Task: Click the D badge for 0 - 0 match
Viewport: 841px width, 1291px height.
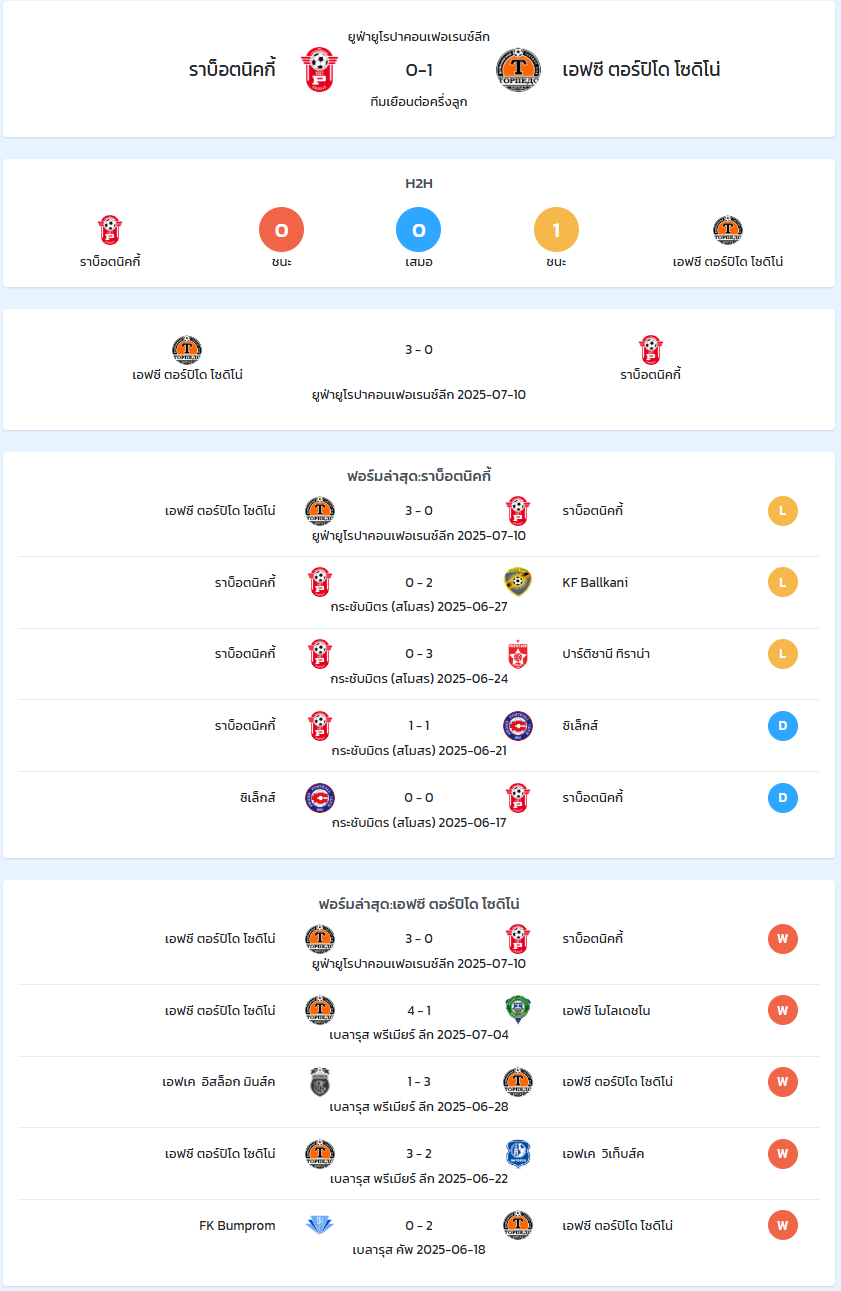Action: [783, 798]
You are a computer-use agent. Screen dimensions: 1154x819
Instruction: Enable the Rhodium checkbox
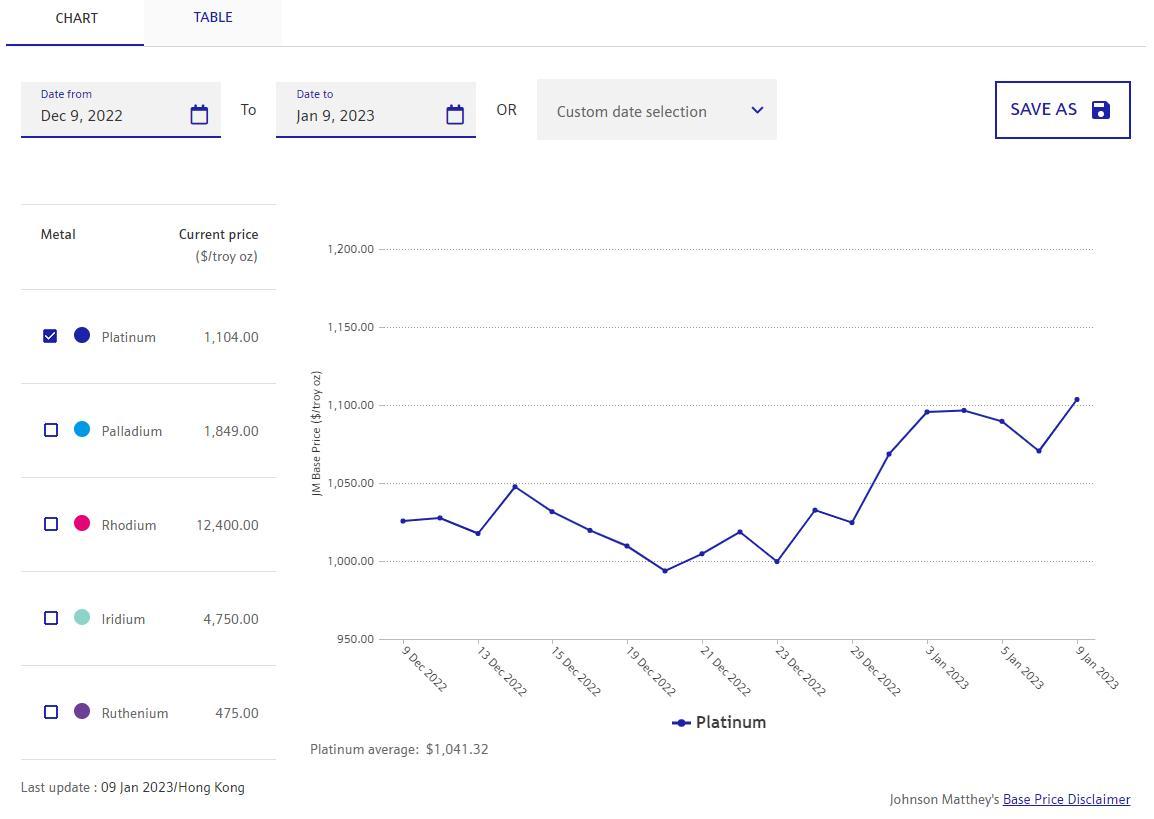click(x=51, y=524)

§

上の行をすべて指示も含めてもう一度書き、答えに含まれる座標の数値にはすべて0.6を掛けて、整数に四捨五入しなさい（0.5は切り上げる）。画像は答えに含めないこと。

Task: Click the D badge for 0 - 0 match
Viewport: 841px width, 1291px height.
Action: [470, 479]
You are a computer-use agent. Screen dimensions: 1154x819
Instruction: Enable the Rhodium checkbox
click(x=31, y=314)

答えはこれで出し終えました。